### RECORDS PROVIDED

┌────────

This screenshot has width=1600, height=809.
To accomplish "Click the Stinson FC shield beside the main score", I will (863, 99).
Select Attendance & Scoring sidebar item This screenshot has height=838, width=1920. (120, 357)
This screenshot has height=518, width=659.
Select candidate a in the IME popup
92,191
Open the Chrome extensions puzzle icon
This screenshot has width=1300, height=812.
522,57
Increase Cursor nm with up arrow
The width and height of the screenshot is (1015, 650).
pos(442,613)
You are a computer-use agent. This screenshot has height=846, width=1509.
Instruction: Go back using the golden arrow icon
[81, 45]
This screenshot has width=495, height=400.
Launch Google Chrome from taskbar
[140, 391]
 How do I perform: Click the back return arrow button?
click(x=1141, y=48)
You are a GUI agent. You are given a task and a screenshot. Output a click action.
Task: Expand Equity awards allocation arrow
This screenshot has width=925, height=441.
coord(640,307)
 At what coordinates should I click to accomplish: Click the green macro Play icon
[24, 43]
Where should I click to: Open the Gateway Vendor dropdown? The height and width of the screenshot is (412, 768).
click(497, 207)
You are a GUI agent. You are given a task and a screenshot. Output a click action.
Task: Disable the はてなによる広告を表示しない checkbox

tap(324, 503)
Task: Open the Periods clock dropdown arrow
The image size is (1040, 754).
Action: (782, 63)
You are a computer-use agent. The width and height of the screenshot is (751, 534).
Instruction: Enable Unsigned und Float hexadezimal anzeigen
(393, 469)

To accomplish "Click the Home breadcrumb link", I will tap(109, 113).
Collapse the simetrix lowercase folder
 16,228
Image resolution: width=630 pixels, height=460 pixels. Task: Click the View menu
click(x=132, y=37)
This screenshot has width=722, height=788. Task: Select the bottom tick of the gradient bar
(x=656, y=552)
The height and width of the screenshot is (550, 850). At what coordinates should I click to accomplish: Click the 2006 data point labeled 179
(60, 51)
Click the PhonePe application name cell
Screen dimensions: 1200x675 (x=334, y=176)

└────────

### WORK TO COMPLETE
What you give back should be exactly the lines from the one with "Image resolution: width=630" through the final line of the listing, and no others.

### RESPONSE TO THIS EXERCISE
Image resolution: width=630 pixels, height=460 pixels. Task: Click the View menu
click(x=132, y=37)
This screenshot has width=722, height=788. Task: Select the bottom tick of the gradient bar
(x=656, y=552)
The height and width of the screenshot is (550, 850). At what coordinates should I click to accomplish: Click the 2006 data point labeled 179
(60, 51)
Click the PhonePe application name cell
Screen dimensions: 1200x675 (x=334, y=176)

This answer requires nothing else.